A significant limitation of the gold-standard platelet function test, light transmission aggregometry (LTA), is the relatively large volume of blood required, as well as need for a platelet count in the resulting platelet-rich plasma of not much less than 100,000/μL, thus potentially precluding this test in pediatric and thrombocytopenic patients. Flow cytometric assessment of platelet activation in diluted whole blood avoids these limitations, typically employing anti-CD62P (P-Selectin) binding reflecting alpha granule release and PAC-1 binding reflecting conversion of GPIIb/IIIa to its active conformation. We have recently reported the use of tandem mass spectrometry to assess platelet dense granule release of deuterated serotonin in comparably diluted whole blood samples (https://doi.org/10.1093/ajcp/aqz094). In the present study we examine the possibility of adapting and optimizing the luciferin-luciferase (L-L) approach often used together with LTA for the assay of platelet dense granule ATP release from 10-fold diluted whole blood in parallel with flow cytometric analysis.

We optimized the L-L reaction with commercially available reagents and used a conventional lumi-aggregometer to measure real-time secretion of platelet dense granules following agonist stimulation in 10-fold diluted whole blood obtained from healthy adult volunteers, with or without specimen stirring at 1000 RPM. Direct comparison of optimized reagents to a commercial L-L reagent kit showed an improved lower limit of detection for exogenously added ATP by at least one order of magnitude. Initial studies were performed under non-stirring conditions. Dose-dependency of agonist was observed, with representative results for released ATP of 243.1 ± 29.7 pmol/10⁷ platelets in response to 40 μM TRAP (thrombin receptor-activating peptide) and 18.9 ± 2.4 pmol/10⁷ platelets in response to 1 nM convulxin (GPVI receptor activator) (mean ± SEM, N = 15). In contrast, virtually no ATP secretion was observed in response to 10 μM ADP or to 10 μg/mL collagen. Despite the quite low platelet count (as low as 11,000/μL to date) following the 10-fold dilution of whole blood, introducing 1000 RPM stirring to these samples now permitted robust ATP release in response to collagen as low as 2 μg/mL. There continued to be little or no ATP release, however, in response to 10 μM ADP even with the addition of stirring.

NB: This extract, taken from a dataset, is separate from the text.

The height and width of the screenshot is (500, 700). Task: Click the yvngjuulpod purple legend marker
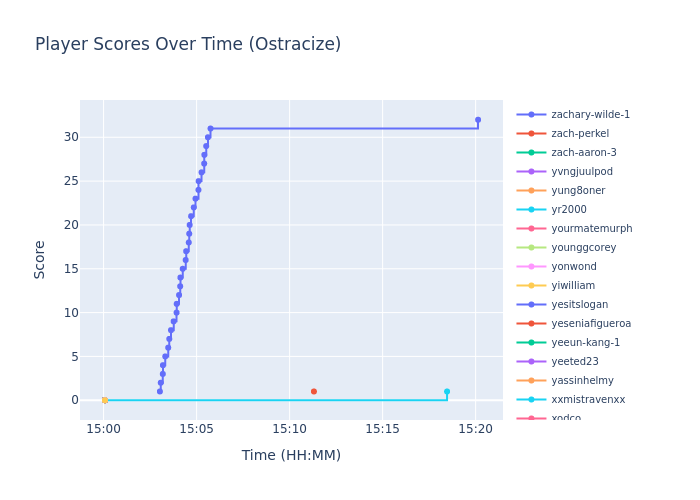click(531, 172)
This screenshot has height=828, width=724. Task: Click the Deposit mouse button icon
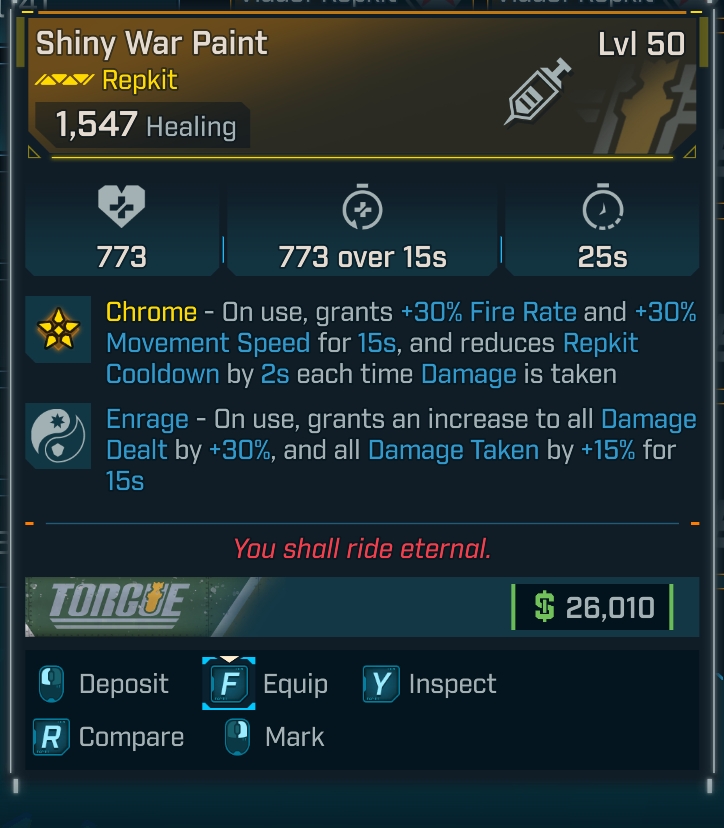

Flow cytometry was used to interrogate agonist-stimulated alpha granule release and GPIIb/IIIa conformation change. Following incubations with agonist and fluorescently-labeled antibodies, the 10-fold diluted whole blood was further diluted an additional 10-fold, and gating based on light scatter and binding of anti-CD61 antibody used to identify individual platelets. Under non-stirring conditions, TRAP, ADP, and convulxin all produced strong P-selectin exposure, as well as conversion of GPIIb/IIIa to its active conformation. Analysis of samples that had undergone 1000 RPM stirring during incubation with agonist showed quite similar results in response to TRAP. While still strongly positive, the responses to ADP in the stirred specimens showed decreases typically of at least 50%. Without stirring, platelet responses to 2-10 μg/mL collagen were virtually absent, whereas in the stirred specimens significantly positive anti-CD62P and PAC-1 binding were now observed.

The combined flow cytometric and L-L studies required <1 mL blood. The results demonstrate the dramatic differences observed in the release of platelet alpha and dense granules, depending upon conditions and assay systems employed. We have now shown that with agonist addition to the same 10-fold diluted whole blood samples employed in flow cytometric platelet analysis, dense granule release may also be assessed by modifications of the L-L methodology already employed for lumi-aggregation studies in many laboratories. We have additionally shown that by employing stirring of the specimen during incubation with agonist, collagen itself may be employed as platelet stimulus, rather than having to rely upon convulxin. The difference in requirements for alpha versus dense granule release, however, remains exemplified by ADP: While a potent stimulus of alpha granule release, ADP employed in the 10-fold diluted whole blood setting appeared incapable of producing significant dense granule release either in the absence or presence of sample stirring.